- South Warwickshire FT first to use planning regulations to claim contributions from housing developers to help fund acute services
- Trust has a pipeline of £13m funding and has already used contributions towards new hospital
- More trusts looking at development contributions to plug revenue gaps
- Lawyer predicts impact across the NHS could be “massive”
Trusts could use housing developments to tap into tens of millions of pounds in new income, after a West Midlands trust set a new legal precedent.
Stratford Hospital, run by South Warwickshire Foundation Trust, opened its doors today as the first major acute facility with new services supported by revenue from property developers.
The trust has amassed £2m so far, with £11m in the pipeline, by applying for “section 106” contributions on new housing projects to meet a projected revenue gap created by increased service demand from new residents in their first year of moving in.
While predicting housing growth is difficult, if local council delivery plans are correct then South Warwickshire would eventually accrue tens of millions through contributions.
The money has gone toward running wards at the £22m new hospital, including a cancer unit, eye unit and community facilities.
Section 106 of the Town and Country Planning Act 1990 has historically been used to force developers to help pay for new schools, roads and primary care necessary to support the larger population generated by the development.
South Warwickshire is the first trust known to attempt to seek to impose section 106 payments for acute or community services. Development director Jayne Blacklay, who led the section 106 application, said any trust could push for payments.
“Any revenue stream at the moment is very helpful. It is not an insignificant amount of money,” she said.
HSJ understands at least five other trusts are looking at making similar claims on new developments.
A University Hospitals Coventry and Warwickshire Trust spokesman confirmed it had reached an agreement with Coventry city council to accept section 106 claims.
George Eliot Hospital Trust was in the early stages of doing the same, HSJ understands.
South Warwickshire has set a precedent with two appeal decisions last year that supported acute and community health providers’ right to claim contributions through section 106. At one stage, the communities secretary was involved in upholding the trust’s argument.

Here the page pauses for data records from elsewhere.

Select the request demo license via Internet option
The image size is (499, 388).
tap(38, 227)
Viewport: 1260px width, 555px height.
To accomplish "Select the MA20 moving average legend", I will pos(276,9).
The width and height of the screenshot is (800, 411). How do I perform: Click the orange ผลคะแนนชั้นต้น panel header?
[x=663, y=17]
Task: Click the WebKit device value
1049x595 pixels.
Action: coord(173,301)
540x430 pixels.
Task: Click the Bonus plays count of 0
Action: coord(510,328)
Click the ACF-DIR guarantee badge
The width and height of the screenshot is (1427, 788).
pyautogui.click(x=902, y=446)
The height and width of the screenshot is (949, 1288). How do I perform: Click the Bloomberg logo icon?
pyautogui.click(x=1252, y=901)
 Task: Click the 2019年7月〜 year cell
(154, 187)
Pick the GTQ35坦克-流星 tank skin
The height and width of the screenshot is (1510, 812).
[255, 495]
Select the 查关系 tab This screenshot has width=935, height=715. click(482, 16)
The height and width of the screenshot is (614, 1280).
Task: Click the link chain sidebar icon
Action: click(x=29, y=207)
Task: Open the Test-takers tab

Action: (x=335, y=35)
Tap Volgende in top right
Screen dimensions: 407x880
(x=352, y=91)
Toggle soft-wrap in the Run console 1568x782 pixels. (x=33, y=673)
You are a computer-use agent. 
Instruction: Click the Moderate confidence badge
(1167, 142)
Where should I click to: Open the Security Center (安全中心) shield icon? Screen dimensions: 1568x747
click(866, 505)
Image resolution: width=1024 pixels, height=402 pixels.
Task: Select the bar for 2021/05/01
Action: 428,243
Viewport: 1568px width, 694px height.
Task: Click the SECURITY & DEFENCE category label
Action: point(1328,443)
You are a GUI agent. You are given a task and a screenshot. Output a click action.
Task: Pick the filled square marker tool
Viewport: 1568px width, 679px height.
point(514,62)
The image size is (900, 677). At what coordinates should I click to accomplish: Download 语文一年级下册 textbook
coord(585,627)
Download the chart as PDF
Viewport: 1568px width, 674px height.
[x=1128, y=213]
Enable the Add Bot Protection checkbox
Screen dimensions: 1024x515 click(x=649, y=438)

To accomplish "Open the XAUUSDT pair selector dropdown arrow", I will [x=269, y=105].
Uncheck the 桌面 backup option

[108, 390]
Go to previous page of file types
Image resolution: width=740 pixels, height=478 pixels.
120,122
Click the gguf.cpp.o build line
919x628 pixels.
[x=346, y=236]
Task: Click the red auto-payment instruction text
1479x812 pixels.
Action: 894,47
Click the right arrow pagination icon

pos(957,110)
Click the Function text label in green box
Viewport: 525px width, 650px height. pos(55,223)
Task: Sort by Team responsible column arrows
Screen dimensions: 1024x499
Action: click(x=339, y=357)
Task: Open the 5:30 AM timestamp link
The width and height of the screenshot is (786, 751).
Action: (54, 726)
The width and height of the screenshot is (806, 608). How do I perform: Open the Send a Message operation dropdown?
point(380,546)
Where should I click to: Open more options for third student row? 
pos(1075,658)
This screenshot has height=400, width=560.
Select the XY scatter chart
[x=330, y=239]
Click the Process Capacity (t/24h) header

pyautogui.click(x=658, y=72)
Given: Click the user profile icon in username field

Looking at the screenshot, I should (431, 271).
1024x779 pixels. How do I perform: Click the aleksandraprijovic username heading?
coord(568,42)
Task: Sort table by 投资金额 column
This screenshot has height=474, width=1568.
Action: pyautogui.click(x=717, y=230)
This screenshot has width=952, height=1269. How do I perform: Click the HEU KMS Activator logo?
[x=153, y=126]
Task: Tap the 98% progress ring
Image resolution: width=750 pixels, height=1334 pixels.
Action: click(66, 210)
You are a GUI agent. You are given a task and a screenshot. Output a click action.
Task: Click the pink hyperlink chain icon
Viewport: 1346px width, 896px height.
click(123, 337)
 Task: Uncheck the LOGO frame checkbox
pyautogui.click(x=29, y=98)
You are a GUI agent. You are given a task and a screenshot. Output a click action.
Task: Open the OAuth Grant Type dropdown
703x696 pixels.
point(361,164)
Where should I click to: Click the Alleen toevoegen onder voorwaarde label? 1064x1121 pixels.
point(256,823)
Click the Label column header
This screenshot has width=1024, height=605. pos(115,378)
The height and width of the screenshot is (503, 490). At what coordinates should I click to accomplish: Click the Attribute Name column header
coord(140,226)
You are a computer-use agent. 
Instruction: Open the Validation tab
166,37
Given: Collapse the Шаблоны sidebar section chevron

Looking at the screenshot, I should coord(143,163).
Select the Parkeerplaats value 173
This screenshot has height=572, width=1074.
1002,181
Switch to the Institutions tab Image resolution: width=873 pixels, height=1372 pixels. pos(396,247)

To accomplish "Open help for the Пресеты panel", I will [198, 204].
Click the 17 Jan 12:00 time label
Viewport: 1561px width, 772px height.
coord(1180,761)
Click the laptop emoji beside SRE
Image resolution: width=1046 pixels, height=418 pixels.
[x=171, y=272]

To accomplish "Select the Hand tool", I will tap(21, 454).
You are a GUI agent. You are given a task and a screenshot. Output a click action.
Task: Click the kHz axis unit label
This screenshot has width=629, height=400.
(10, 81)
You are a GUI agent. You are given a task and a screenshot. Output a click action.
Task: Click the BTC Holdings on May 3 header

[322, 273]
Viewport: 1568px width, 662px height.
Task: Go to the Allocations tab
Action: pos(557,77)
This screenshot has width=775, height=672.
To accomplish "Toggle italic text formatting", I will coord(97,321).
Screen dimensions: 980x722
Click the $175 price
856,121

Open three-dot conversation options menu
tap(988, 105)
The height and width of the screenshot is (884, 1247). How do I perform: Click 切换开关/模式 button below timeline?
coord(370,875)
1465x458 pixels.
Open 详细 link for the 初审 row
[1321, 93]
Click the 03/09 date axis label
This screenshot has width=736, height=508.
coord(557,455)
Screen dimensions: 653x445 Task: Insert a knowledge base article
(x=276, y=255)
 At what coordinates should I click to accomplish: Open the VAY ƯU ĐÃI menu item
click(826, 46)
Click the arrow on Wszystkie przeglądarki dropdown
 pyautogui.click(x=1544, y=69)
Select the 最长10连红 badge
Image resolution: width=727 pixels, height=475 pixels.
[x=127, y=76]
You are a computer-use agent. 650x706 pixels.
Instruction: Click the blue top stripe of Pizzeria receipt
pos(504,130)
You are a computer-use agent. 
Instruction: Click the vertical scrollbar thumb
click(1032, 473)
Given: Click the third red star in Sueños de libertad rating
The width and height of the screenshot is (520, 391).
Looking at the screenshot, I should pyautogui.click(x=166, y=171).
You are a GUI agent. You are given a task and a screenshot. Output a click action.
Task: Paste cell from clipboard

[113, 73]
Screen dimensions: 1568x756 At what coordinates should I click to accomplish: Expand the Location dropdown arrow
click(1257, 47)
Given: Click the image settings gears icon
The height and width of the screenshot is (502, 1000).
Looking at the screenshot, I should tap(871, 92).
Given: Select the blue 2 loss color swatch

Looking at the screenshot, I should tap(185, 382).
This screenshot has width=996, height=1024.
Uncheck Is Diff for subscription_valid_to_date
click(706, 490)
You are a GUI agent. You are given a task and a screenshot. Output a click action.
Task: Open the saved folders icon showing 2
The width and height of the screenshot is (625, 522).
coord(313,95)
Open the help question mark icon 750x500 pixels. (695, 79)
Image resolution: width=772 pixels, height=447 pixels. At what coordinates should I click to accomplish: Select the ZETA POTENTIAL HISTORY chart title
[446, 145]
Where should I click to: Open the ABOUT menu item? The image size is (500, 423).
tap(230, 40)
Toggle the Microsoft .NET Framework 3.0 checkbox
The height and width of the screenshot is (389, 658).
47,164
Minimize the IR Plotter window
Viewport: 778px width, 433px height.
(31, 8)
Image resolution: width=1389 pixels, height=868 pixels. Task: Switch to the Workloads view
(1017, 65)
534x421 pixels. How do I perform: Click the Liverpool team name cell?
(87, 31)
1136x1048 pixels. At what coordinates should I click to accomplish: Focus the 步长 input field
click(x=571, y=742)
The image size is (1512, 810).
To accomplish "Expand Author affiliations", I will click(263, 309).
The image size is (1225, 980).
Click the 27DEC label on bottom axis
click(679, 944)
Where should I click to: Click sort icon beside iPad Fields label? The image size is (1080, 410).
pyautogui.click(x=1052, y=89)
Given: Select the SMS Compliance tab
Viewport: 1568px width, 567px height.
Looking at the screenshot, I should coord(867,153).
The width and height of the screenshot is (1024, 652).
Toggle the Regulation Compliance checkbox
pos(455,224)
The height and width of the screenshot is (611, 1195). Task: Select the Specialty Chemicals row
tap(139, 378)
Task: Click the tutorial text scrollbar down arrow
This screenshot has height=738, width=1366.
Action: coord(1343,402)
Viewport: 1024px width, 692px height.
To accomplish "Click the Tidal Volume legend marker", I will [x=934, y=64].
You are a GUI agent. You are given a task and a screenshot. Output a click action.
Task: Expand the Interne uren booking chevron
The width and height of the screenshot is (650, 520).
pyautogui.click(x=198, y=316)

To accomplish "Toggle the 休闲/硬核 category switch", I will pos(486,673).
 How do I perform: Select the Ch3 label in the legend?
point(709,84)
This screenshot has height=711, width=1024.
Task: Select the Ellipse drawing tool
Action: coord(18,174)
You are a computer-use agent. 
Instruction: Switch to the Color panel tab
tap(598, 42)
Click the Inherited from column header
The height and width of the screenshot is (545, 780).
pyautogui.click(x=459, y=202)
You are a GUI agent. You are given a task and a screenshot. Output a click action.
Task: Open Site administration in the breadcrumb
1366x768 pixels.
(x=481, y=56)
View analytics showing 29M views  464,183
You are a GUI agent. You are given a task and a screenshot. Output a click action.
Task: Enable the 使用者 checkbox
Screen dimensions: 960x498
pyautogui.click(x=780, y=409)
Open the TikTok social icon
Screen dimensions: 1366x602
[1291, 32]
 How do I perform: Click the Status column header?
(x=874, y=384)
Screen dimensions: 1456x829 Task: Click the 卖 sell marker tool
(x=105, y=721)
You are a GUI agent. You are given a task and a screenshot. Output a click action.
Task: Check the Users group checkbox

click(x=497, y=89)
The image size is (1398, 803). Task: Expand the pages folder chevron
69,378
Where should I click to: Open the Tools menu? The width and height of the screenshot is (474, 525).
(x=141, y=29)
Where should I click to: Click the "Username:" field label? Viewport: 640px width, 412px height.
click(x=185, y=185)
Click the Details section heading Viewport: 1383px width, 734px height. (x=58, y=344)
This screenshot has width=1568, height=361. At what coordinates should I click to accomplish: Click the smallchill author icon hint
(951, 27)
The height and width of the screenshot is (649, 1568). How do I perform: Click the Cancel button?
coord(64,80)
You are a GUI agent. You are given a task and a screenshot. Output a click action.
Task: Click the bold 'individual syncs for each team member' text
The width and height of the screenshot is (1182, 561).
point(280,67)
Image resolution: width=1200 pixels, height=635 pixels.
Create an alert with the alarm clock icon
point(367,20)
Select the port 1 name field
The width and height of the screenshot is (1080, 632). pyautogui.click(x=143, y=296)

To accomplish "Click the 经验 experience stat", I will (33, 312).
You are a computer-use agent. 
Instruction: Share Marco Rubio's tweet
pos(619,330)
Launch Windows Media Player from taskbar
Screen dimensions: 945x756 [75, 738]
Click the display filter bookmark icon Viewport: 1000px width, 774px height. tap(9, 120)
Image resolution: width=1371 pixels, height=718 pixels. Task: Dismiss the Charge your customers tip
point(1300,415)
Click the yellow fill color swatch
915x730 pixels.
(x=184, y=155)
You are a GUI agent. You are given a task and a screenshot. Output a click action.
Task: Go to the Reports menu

Ms Blacklay said it had taken nearly three years to demonstrate to local authorities that the trust had a robust model for predicting growth in healthcare demand, and withstand challenges from developers.
The basis on which the trust claimed section 106 contributions is relatively narrow. Specifically the money is to address a revenue gap, arising from increased service demand from the new residents, in their first year of occupation.
This equates to a £1,500 levy on each new dwelling in a large residential development. The trust now puts in a section 106 application for any development of more than 50 homes. Ms Blacklay said the trust was looking at whether there were other ways to leverage further contributions to meet its capital costs.
Leenamari Aantaa-Collier, a specialist planning lawyer that worked with South Warwickshire and is helping other trusts, said the revenue implications for the whole NHS could be “massive”.
However, while South Warwickshire has established a precedent, trusts hoping to tap into section 106 contributions would still have develop a strong case to convince local authorities.
For an application to be successful the trust needs to clearly demonstrate extra acute or community capacity was necessary; that the need was directly related to the development; and the sum being requested was reasonable.
“There is a lot of potential to work with local council to make this work. It is labour intensive at the start but once you have a system in place its quite easy,” Ms Aantaa-Collier said.